MERLIN'S SHOP OF MYSTICAL WONDERS. Somehow Ernest Borgnine got roped into... this. He plays a kindly old man telling his grandson some bedtime stories. (Does this remind you of the linking elements in THE PRINCESS BRIDE? The comparison ends here.) Apparently Borgnine's character was a TV writer and during the course of this movie he tells his son of two rejected scripts involving Merlin the sorcerer running a magic shop in the USA of the 1970s.
The first story involves an evil guy who writes reviews for a living (Amazon Top 100: beware) accidentally learning magic and lighting his cat on fire. The second is about an evil monkey toy that kills all the pets in a small suburban household. Oh boy, this movie was just awful. Apparently I wasn't the only one to think so; most of the riffs just involve the cast blatantly insulting the film rather than coming up with amusing quips. I can't say I blame them, but this ends up being a lesser episode.
TIME CHASERS. The film that does for Vermont what BOGGY CREEK II did for Arkansas. Here lies a goofy science-fiction movie (that's not all that bad actually) about a computer geek who builds a time machine out of a charter airplane and a Commodore Disk Drive (I, too, once owned a Commodore 1541, but I never thought of hooking it up to a airplane -- this is why I'll never be a time-traveler). This is quite a lot of fun, although the time-travel logic doesn't quite seem to make sense. It looks like what would happen if a film crew shot a film in locations where they didn't have to pay any money. So, a public library becomes a corporate office building. A mall food court becomes a mall food court... of the future. And a rather modern-looking group of Revolutionary War re-enactors becomes, well, you can probably guess.
In the DVD introduction for TIME CHASERS, Mike Nelson informs us that the producers of the film found out about their film's imminent featuring on MST3k and threw a big party on the night of the premier. While they said they were fans of the show, they didn't quite seem to expect the "savaging" that the film received. Apparently, the party ended up being a bit of a depressing event. But the party should be lots of fun for everyone else; the mocking that this movie gets is hysterical. Crow starts out refusing to accept Mr. Hockey-Hair as the film's star, and things just get funnier from there.
THE TOUCH OF SATAN. This movie would be about a half an hour long if they cut out all the awkward pauses. The film's protagonist (who looks quite a bit like a young Gen. Wesley Clark with 70s hair) wanders into a nice country walnut farm that happens to be where Satan lives. Or maybe it's just Satan's bride. Or his daughter. Or something. I just finished watching it, and have no desire to say anything else about it. The sarcastic comments directed at it are well aimed and well deserved.

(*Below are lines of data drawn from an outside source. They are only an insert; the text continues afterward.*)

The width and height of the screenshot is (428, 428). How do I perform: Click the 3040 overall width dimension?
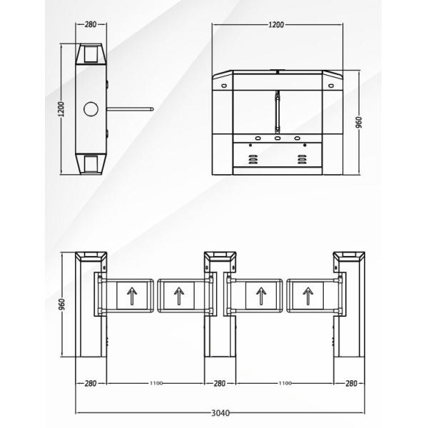click(x=220, y=413)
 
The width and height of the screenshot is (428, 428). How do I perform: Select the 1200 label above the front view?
click(x=276, y=25)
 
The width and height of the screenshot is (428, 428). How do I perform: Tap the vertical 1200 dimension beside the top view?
click(x=61, y=109)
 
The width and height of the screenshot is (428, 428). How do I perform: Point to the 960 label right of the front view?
click(x=359, y=122)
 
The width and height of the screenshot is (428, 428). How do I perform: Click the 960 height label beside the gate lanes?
click(x=62, y=304)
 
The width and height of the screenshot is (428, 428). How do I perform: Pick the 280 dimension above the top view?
click(x=91, y=24)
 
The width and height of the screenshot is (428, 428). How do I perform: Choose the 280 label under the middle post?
click(x=220, y=384)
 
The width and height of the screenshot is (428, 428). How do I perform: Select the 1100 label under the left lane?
click(x=156, y=383)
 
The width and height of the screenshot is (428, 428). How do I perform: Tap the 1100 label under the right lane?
click(x=285, y=383)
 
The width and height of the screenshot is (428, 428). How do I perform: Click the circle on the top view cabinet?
click(x=91, y=109)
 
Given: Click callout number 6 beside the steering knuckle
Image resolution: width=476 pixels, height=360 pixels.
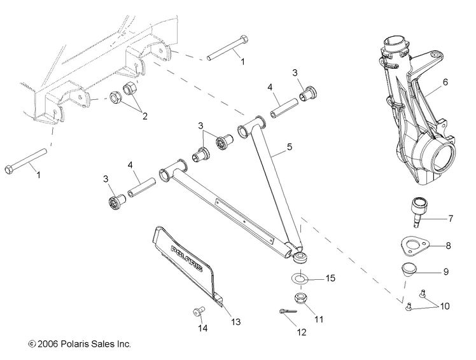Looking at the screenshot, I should (445, 83).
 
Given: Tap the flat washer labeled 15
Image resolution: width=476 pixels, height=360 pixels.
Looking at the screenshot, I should (298, 277).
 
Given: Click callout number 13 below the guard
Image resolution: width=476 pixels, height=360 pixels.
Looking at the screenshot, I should (235, 322).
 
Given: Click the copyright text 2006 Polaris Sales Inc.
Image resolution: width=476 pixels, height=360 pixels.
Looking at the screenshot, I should (80, 344).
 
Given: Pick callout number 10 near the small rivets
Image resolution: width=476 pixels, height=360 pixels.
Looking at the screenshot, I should (444, 306).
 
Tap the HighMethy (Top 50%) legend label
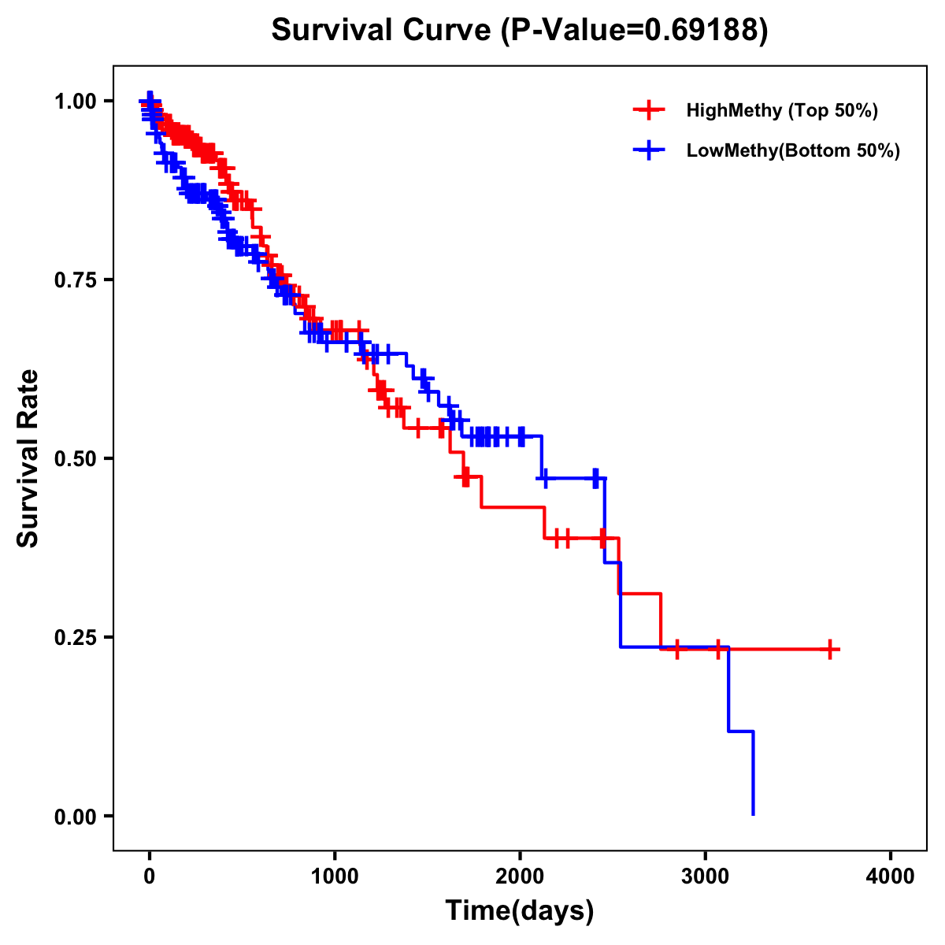tap(781, 110)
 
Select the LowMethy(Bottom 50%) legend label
tap(792, 151)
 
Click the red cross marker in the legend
tap(648, 110)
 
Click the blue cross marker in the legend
tap(648, 150)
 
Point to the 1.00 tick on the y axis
tap(75, 102)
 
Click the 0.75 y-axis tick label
tap(75, 280)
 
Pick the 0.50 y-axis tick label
tap(75, 459)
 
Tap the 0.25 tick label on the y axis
tap(75, 638)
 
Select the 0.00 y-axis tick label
tap(75, 817)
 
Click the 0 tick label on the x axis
tap(150, 877)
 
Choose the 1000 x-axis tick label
tap(335, 877)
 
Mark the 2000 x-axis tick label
tap(520, 877)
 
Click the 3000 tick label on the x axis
tap(706, 877)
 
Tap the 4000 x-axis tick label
tap(891, 877)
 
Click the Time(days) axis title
tap(520, 911)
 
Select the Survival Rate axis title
tap(28, 458)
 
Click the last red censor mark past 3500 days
tap(830, 649)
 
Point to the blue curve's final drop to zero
tap(754, 776)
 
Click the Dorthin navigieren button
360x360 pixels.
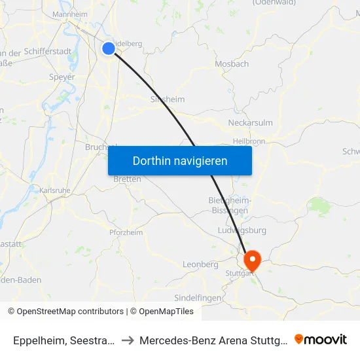(180, 160)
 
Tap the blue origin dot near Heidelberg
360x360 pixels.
(109, 48)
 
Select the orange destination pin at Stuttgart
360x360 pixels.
(251, 261)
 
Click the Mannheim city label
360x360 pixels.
(69, 14)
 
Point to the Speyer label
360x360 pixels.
(62, 77)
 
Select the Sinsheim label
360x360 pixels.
(168, 99)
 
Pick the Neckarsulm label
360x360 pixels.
(250, 122)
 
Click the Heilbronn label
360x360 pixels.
(249, 141)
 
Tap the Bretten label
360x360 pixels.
(127, 179)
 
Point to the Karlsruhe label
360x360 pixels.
(54, 190)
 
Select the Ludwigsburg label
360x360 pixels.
(242, 230)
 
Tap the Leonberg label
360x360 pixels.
(200, 264)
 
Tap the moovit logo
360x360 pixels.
(321, 340)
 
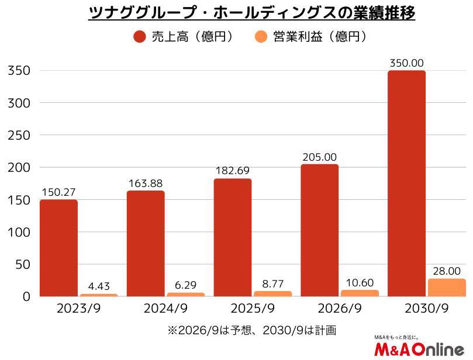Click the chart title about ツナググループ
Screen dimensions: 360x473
pyautogui.click(x=251, y=12)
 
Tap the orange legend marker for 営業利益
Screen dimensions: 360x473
pyautogui.click(x=261, y=37)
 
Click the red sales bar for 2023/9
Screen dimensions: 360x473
pyautogui.click(x=58, y=248)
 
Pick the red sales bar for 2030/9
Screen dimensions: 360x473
pyautogui.click(x=407, y=184)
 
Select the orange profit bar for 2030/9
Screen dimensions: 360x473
pyautogui.click(x=447, y=288)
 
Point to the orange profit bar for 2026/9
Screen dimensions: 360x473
pyautogui.click(x=360, y=293)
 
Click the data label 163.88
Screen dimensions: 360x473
pyautogui.click(x=146, y=183)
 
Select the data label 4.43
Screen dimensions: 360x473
pyautogui.click(x=99, y=286)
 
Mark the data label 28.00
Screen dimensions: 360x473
pyautogui.click(x=447, y=271)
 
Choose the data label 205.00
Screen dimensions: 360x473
pyautogui.click(x=320, y=157)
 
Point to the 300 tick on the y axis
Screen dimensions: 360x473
pyautogui.click(x=18, y=103)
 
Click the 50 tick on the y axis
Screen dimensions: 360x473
pyautogui.click(x=22, y=265)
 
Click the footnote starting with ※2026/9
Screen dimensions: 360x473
pyautogui.click(x=252, y=330)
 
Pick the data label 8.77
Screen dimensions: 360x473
pyautogui.click(x=273, y=283)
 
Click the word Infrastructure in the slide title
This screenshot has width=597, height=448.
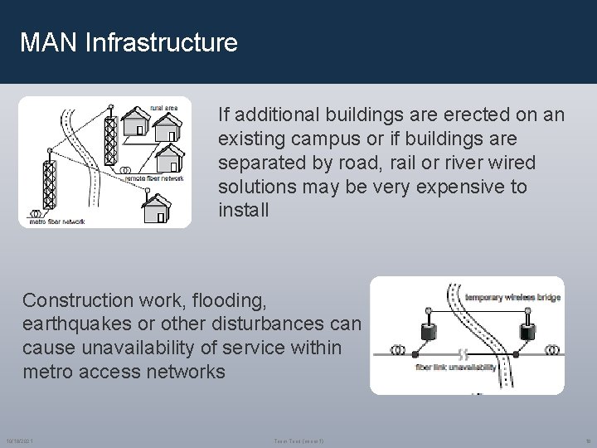[162, 42]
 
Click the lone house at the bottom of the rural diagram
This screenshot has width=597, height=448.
[155, 208]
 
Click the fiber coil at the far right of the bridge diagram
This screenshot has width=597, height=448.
[551, 348]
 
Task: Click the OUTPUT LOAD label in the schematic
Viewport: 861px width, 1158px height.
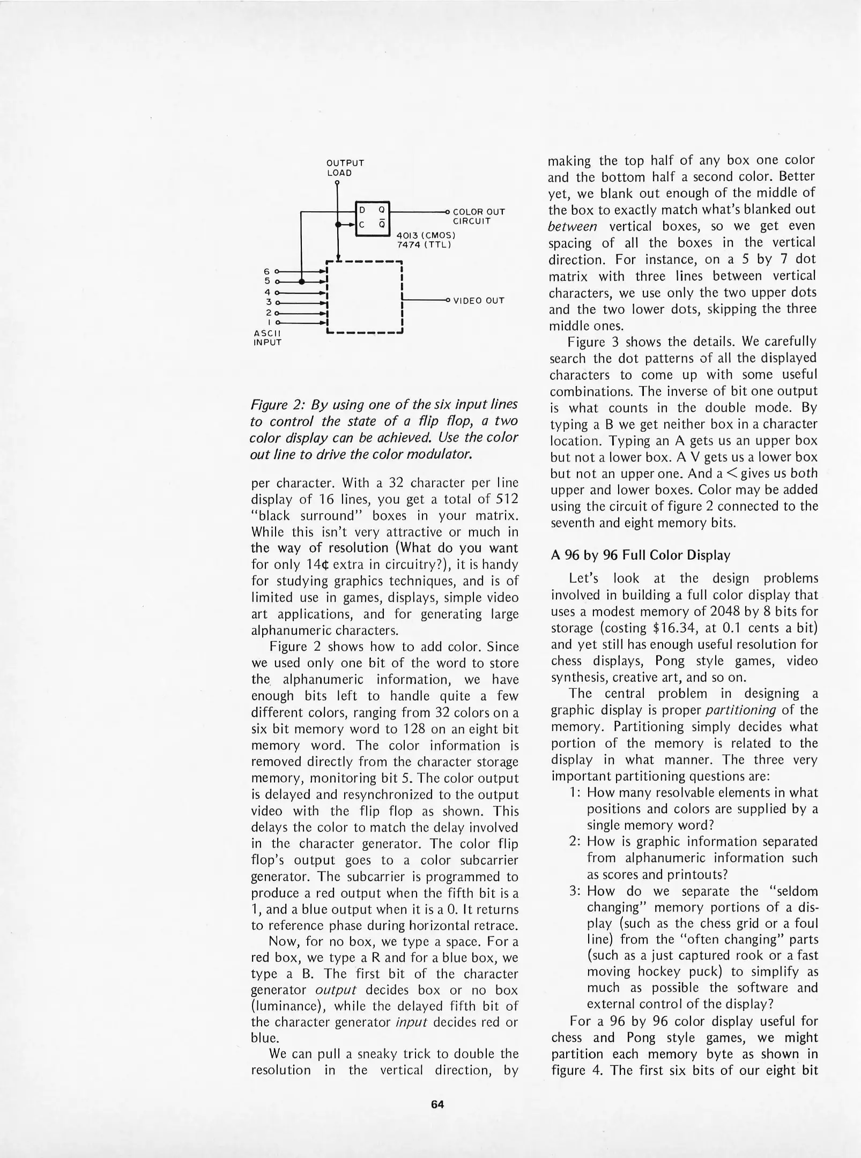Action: pyautogui.click(x=345, y=168)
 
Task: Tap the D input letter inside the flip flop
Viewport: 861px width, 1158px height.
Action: pyautogui.click(x=362, y=211)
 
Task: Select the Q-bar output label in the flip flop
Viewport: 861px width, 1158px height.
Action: pyautogui.click(x=381, y=225)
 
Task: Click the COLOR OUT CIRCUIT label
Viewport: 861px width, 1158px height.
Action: pyautogui.click(x=478, y=216)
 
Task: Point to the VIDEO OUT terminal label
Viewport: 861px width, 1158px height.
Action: pyautogui.click(x=479, y=301)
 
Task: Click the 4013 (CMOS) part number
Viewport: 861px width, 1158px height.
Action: pyautogui.click(x=426, y=235)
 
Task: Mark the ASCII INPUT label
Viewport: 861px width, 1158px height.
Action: pyautogui.click(x=266, y=337)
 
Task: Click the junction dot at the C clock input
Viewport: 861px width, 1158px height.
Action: pyautogui.click(x=337, y=225)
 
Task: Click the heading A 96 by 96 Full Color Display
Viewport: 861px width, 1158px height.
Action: pyautogui.click(x=640, y=555)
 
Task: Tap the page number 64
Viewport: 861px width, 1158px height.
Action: pyautogui.click(x=437, y=1104)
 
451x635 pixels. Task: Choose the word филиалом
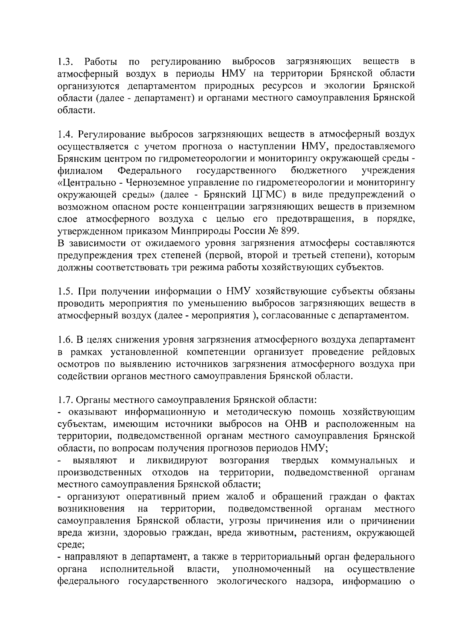[80, 170]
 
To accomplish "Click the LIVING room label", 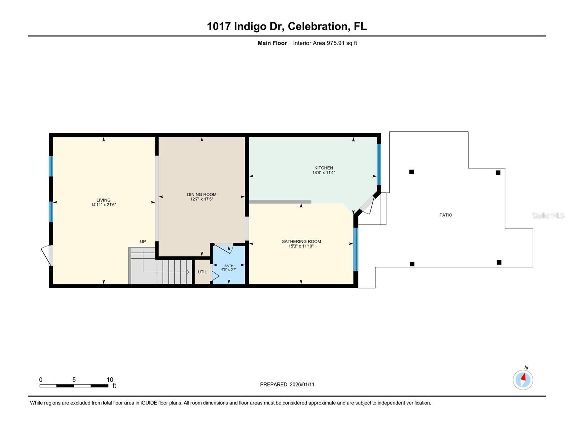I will point(103,200).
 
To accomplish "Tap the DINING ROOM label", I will point(202,194).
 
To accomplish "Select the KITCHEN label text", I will point(323,168).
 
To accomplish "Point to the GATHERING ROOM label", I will point(301,242).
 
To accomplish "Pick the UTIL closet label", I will point(202,272).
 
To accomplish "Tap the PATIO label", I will point(446,215).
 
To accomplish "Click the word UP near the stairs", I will point(143,242).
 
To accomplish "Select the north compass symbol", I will point(523,380).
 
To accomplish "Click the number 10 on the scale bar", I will point(110,380).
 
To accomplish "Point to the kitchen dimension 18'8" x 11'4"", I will point(323,173).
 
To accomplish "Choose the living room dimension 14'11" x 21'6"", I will point(103,205).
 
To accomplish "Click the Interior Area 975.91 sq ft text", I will point(325,43).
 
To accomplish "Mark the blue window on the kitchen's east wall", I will point(379,165).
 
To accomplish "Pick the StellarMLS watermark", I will point(548,215).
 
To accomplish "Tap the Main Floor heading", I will point(272,43).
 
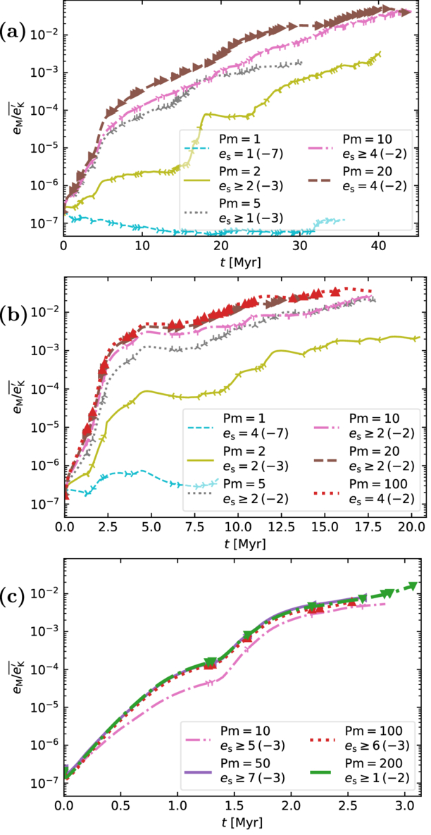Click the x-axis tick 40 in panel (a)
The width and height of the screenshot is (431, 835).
[379, 247]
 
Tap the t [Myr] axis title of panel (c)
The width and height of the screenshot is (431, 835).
[242, 821]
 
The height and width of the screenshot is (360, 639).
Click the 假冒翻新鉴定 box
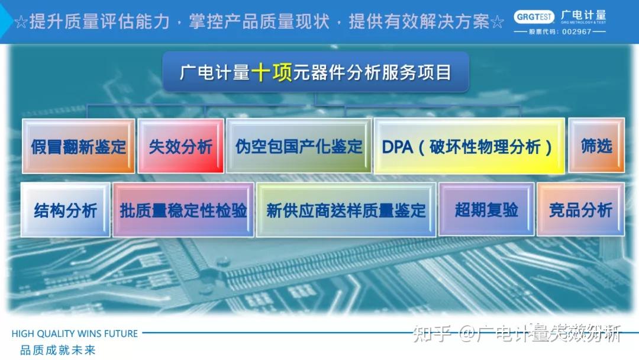click(x=78, y=146)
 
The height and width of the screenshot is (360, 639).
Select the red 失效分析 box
click(x=180, y=146)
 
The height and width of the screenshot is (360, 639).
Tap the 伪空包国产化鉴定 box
click(x=299, y=146)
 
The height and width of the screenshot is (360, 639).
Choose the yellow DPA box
click(x=468, y=146)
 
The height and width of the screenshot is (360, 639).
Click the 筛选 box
click(x=596, y=146)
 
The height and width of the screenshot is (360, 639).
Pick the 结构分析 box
click(x=65, y=210)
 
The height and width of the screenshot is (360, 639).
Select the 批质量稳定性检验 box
click(x=183, y=210)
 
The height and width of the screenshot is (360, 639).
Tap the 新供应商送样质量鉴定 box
click(x=346, y=210)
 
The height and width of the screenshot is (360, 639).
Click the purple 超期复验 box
click(x=486, y=210)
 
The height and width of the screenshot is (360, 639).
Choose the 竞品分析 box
click(x=580, y=210)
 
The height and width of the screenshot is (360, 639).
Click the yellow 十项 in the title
click(x=271, y=72)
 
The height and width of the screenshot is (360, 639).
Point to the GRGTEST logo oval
click(x=534, y=17)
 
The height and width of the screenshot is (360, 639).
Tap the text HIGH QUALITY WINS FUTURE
click(x=75, y=334)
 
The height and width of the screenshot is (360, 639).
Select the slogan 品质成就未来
click(x=57, y=350)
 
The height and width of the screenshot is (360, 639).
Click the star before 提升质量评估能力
click(x=21, y=23)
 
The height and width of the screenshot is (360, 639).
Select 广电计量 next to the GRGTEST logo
click(x=583, y=15)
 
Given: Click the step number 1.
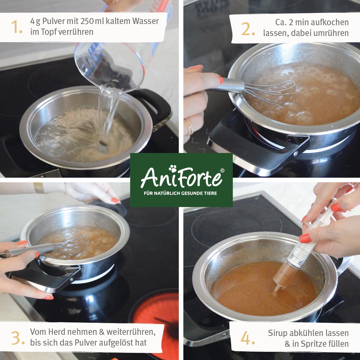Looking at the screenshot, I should [16, 27].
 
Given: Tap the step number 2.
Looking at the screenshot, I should [248, 29].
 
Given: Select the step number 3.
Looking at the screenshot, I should [18, 338].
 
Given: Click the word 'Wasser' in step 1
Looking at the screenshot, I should [146, 21].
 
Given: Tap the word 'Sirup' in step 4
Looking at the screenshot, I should [278, 333].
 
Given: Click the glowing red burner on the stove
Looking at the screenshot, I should [156, 312].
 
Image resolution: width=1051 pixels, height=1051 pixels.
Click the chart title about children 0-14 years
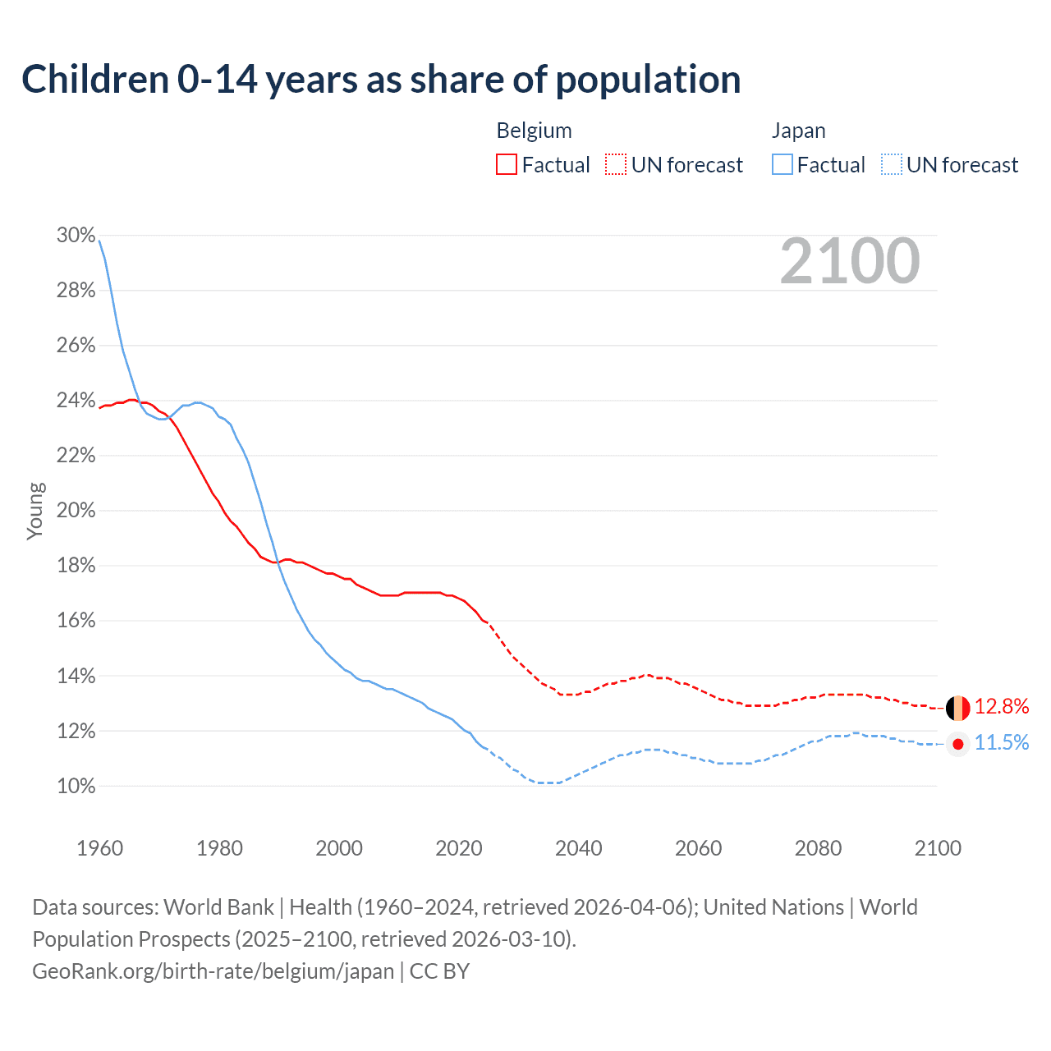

The release of these MST3k DVD sets serves to remind me of how much I miss this show being in production. By a strange quirk of fate involving rights issues, MERLIN'S SHOP, although the third episode produced in the show's tenth and final season, ended up being broadcast about a month after the final episode aired. "The movies," Mary Jo Pehl coyly predicts during what would end up being the last host segment, "are only going to get worse." Well, the years since MST3k went off the airways have proved the evil Mrs. Forrester correct. And how can we expect to survive the awful films that the future will throw at us without our three friends in the bottom right corner easing our pain?